Actually, the first wave of the pandemic was pretty solid as far as discovering great new bands. My teenager also introduced me to Arctic Monkeys sometime in the 2020 months of the pandemic, and I spent many happy hours disassociating from my fear of imminent death AND my constantly-present family by listening to their complete discography on repeat. Our Spotify Wrapped that year was... repetitive. Delightful, but repetitive.
So in this newly post-pandemic world that I'm trying to live hard in, I was ecstatic to pack an overnight bag, shove my husband in the car, grab our kid from her Color Theory class (the other kid stayed home to walk the dog, feed the chickens, and go to her Chemistry class. Also, she's not into music), and drive four hours--
|
Okay, we stopped for gas, sandwiches, and autumn-themed Little Debbies. If you make an autumn-, Halloween-, or Christmas-themed snack food, I WILL BUY IT. |
--straight to The Pageant in St. Louis, where this marvelous, miraculous, magical event was occurring:
Here's my best memory of the night: after standing in line for an hour, getting wanded by security (who did not blink when I told him it was my steel-toed boots setting off the metal detector, because, you know, all the other depressed teenagers were wearing them, too!), and getting our hands stamped, we finally entered the venue, where my teenager stopped dead.
"Are they playing tonight?" she asked, gesturing to the Vundabar backdrop that was already in place.
"Uh, yeah," I said, distracted by looking for the best spot to hold our ground for the next five hours. "Sly Stone had to pull out, so Vundabar's the other opening act."

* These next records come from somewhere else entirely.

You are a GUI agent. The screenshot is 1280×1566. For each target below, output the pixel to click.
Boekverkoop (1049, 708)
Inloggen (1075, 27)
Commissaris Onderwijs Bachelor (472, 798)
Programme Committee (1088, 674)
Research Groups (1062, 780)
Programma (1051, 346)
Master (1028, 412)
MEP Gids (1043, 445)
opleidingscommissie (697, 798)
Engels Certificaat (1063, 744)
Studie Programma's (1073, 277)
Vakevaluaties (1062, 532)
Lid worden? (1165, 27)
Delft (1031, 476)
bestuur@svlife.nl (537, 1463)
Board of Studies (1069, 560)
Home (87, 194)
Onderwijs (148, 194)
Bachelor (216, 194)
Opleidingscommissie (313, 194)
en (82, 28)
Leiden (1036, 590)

The teenager, who was already happy about seeing Mother Mother live, proceeded to be very much more happy, because apparently I had not known that Vundabar is one of her favorite bands. It was a piece of lucky concert magic!
Here's my favorite song from the first opening act, Transviolet:
And here's that lucky concert magic in action!

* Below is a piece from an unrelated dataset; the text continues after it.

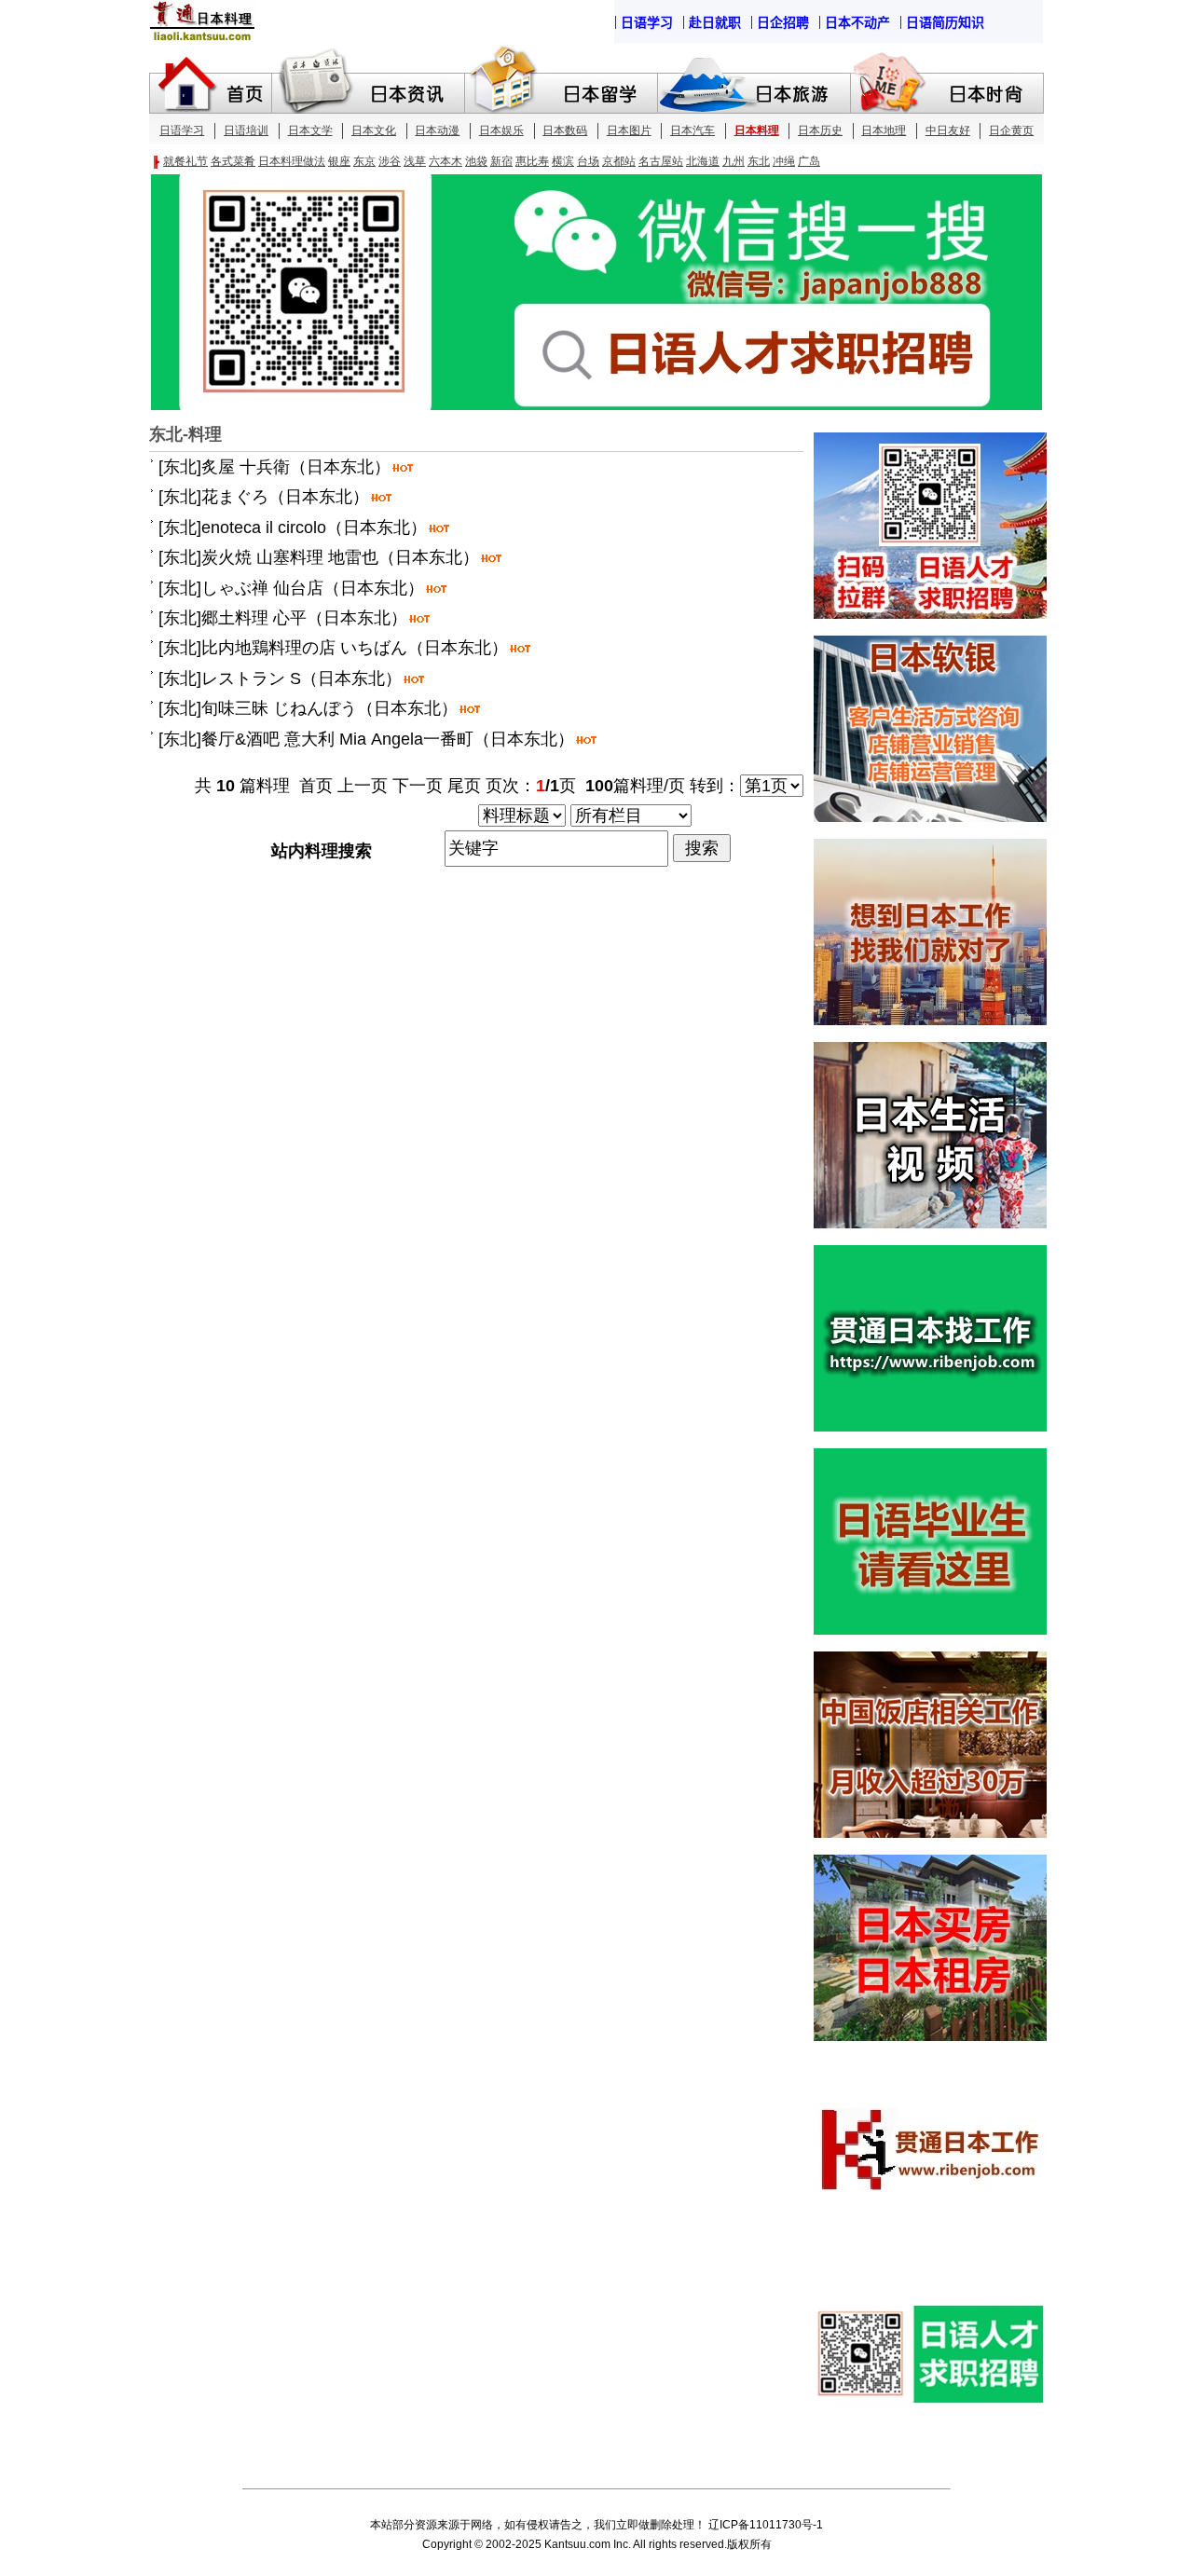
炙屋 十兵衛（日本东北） (296, 467)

Happy teenager spotted in the wild:
Here's my favorite Vundabar song:
And here's the most exciting moment of my life to date:
They played all of my favorite songs. Like, ALL of my favorite songs. All of them!
I rewrite my list of favorite Mother Mother songs constantly, but here's my current favorite, and part of that is because of how beautiful its live performance was:
I love everything about watching a favorite band perform live, but I love most the experience of the entire venue, cell phone flashlights on, singing along with a beloved song. It's what I remember sitting in a church pew and singing a hymn along with the church choir and the rest of the congregation to be like when I was very small.
I was beside myself with glee, and my teenager was sweet enough to record that glee for posterity:
|
I didn't mask, and even though I'm double-vaxxed and double boosted, I fully expected to get Covid here. But I did not! Another piece of lucky concert magic! |
That teenager behind me HATED me, and kept putting her giant phone right over my head and speaking really loudly during songs. Everybody else in front of me had really giant phones, too, though, and the view through all of their screens was so sharp and saturated that at one point I leaned over and screamed in my teenager's ear, "How come everyone else's cell phone photos look better than ours?"
My teenager screamed back, "They've all got fancy iPhones!"
We've got the cheapest Samsungs that AT&T will sell us, so that solves that!
However, my teenager took all these photos on my crappy Samsung Galaxy (Girl Scout Ambassador Photographer badge, here she comes!), and I think they are marvelous:
It was the BEST show. I was SO happy:
Hobbling back to the car on sore feet after midnight Central time wasn't quite as fun, and the entire post-midnight staff at the 24-hour McDonald's coincidentally also hated us, but still. It was the best.
The next morning, we had exactly enough time to walk to this creperie, eat a delicious crepe each (is this my first crepe ever? Perhaps!)--
|
Nutella, strawberries, and bananas! |
--and walk back to the hotel before we had to check out and drive the four hours back home to get the teenager to her ballet studio in time for class.